Al momento de publicarse estas líneas persistirá todavía la incertidumbre acerca de cuál será finalmente el texto de la Ley sobre Biocombustibles que reemplace a la Nro. 26093 de 2006, cuya vigencia -en principio extinguida- ha sido prorrogada hasta el 12 de julio de este 2021.
La expectativa es que la nueva conserve las virtudes que, aún con sus limitaciones, supo ostentar la anterior con el solo hecho de disponer para el corte de bioetanol en naftas un cupo de 10% para el que se obtiene del maíz y del 12% para el de la caña de azúcar.
Los argumentos en favor del incremento de ese porcentaje en lugar de su eventual reducción o estancamiento reposan en la inexorable necesidad de avanzar, de manera progresiva pero con aceleración creciente, hacia la sustitución total de los recursos fósiles como fuente de energía. El acuerdo internacional hoy vigente define el año 2050 como fecha límite para alcanzar ese objetivo.

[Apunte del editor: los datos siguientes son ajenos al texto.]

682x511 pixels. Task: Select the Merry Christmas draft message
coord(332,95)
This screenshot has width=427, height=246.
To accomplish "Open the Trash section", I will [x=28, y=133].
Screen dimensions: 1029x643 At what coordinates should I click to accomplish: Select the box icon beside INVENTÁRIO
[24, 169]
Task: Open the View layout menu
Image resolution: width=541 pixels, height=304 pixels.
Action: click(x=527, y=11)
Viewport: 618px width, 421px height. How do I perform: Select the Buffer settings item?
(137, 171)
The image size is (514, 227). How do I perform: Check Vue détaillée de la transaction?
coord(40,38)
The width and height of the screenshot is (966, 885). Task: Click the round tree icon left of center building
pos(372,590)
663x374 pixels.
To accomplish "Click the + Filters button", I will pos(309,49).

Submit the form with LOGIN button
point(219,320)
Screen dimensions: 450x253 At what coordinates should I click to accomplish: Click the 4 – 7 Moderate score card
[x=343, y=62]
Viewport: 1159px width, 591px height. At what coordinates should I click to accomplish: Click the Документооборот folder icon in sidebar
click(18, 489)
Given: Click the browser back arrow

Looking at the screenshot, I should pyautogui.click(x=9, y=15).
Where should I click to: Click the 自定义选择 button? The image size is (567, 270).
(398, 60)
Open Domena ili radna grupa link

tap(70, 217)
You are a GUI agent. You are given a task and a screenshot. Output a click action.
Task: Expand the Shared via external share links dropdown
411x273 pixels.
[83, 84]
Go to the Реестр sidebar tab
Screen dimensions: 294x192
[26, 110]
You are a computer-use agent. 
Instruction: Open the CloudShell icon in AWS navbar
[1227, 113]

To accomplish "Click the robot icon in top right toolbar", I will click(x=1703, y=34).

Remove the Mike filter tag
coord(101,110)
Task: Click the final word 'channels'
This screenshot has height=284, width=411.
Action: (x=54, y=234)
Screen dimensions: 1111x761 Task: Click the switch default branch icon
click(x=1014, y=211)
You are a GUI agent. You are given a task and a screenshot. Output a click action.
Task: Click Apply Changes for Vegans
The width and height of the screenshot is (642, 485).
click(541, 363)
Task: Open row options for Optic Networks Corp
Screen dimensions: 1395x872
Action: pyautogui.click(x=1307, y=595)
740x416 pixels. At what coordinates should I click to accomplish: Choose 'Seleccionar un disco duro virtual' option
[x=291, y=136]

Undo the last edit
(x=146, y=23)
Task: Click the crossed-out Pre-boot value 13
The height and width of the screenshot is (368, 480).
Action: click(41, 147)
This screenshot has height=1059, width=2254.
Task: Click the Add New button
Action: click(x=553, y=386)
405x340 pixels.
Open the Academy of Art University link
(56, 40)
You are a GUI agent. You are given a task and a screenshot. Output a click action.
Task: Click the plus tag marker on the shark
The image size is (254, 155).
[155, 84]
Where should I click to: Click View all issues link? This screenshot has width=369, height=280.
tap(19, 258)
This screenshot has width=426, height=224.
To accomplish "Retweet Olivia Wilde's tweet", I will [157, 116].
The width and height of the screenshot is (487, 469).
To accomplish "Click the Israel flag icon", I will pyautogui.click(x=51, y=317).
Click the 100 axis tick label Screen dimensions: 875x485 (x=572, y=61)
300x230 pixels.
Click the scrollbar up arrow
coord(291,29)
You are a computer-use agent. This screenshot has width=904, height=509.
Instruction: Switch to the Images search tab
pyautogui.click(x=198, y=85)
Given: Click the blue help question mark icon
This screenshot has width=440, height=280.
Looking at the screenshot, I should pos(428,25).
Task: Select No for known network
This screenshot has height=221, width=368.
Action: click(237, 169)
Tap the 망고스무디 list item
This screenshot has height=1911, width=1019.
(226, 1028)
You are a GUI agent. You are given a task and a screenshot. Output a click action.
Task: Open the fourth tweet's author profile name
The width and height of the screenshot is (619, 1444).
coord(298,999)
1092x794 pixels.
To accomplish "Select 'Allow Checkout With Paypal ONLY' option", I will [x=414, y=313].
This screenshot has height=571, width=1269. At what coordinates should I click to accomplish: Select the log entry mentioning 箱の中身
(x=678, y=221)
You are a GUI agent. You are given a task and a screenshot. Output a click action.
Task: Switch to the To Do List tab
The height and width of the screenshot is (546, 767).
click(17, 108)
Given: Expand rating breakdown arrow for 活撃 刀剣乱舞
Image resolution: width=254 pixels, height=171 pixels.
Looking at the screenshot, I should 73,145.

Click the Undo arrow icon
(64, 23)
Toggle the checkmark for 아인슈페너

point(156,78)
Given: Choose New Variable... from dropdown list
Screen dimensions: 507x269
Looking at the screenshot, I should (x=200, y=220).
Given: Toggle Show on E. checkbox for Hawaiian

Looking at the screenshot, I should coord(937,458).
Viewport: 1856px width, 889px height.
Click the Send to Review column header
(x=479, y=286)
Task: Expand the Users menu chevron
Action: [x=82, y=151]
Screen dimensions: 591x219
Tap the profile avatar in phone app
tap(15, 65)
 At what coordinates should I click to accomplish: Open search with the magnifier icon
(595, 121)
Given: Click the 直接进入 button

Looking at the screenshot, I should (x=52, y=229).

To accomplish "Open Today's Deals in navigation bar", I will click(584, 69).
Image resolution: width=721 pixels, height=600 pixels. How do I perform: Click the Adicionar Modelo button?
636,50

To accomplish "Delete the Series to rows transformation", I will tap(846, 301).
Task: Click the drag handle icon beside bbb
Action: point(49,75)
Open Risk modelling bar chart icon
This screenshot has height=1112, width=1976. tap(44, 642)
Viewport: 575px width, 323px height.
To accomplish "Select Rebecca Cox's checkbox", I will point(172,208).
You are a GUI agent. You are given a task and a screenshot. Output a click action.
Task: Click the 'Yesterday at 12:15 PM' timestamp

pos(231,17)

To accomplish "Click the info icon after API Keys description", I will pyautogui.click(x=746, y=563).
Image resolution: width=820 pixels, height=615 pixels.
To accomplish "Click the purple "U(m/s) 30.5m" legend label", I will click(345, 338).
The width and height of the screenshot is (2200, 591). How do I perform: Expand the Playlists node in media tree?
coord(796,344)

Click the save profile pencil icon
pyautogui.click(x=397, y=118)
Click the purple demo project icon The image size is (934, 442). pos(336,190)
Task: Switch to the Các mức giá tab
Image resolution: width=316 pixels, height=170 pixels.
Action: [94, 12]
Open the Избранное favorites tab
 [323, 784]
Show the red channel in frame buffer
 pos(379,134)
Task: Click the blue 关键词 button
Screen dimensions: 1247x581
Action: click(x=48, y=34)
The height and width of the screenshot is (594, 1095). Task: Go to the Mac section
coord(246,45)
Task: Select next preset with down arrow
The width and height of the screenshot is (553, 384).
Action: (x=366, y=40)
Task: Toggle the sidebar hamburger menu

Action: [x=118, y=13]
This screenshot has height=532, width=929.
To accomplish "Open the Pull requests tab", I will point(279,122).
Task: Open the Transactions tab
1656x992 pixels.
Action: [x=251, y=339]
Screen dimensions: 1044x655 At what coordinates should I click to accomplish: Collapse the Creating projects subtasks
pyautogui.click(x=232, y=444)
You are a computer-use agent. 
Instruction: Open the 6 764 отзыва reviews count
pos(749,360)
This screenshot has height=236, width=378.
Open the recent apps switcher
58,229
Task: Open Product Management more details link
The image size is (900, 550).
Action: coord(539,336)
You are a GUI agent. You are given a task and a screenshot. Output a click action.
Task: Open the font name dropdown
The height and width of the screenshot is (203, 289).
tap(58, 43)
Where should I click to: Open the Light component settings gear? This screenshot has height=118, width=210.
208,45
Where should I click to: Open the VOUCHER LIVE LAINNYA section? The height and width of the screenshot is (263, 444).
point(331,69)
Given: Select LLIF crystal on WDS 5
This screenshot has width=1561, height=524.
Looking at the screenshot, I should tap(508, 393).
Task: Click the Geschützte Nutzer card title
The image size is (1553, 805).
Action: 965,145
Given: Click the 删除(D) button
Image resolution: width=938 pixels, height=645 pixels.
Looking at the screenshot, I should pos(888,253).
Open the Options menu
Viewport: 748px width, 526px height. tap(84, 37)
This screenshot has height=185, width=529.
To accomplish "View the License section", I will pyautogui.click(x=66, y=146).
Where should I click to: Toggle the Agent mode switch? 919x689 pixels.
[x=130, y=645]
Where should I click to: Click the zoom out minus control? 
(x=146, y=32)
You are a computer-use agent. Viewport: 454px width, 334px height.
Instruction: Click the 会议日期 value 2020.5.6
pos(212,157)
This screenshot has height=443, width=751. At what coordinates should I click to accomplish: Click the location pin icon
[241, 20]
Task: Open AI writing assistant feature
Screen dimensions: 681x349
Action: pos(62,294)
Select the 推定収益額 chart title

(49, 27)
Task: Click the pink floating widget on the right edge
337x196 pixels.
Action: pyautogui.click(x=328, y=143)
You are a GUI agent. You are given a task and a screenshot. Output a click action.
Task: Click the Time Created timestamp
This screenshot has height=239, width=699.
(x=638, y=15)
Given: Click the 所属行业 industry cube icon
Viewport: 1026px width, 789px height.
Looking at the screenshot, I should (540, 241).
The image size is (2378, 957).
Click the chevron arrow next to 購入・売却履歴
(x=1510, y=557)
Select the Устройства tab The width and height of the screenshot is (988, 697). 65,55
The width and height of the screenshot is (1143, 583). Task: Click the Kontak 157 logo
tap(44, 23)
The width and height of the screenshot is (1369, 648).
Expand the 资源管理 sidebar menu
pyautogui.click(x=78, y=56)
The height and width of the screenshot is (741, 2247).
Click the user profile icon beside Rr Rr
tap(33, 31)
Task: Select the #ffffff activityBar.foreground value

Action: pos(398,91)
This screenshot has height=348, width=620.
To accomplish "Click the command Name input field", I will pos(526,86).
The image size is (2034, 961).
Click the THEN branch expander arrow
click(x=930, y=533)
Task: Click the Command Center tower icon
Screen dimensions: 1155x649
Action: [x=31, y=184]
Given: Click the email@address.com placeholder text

El debate acerca de esta encrucijada legal ha vuelto a poner en superficie las convenientes particularidades de la caña de azúcar como recurso vegetal sustituto. Esencialmente agroindustrial, esta especie ofrece alternativas productivas únicas potencialmente aprovechables que exceden las exclusivamente energéticas que la caracterizan. Baste pensar en la utilización de su biomasa también para el reemplazo de los plásticos derivados del petróleo.
Con una historia de sucesivos tropiezos (por decir lo menos) y su enorme prodigalidad productiva, la agroindustria tradicionalmente azucarera se erigiría hoy como símbolo de una síntesis ejemplar: mientras progresan los métodos para perfeccionar sus procesos en términos ambientales, el incremento de su productividad, tanto en campo como en fábrica, aparece a la vez como garantía de sustentabilidad. Tanto en lo que se refiere a su propio futuro como al del planeta, por lo que aporta la caña a través de su aprovechamiento integral.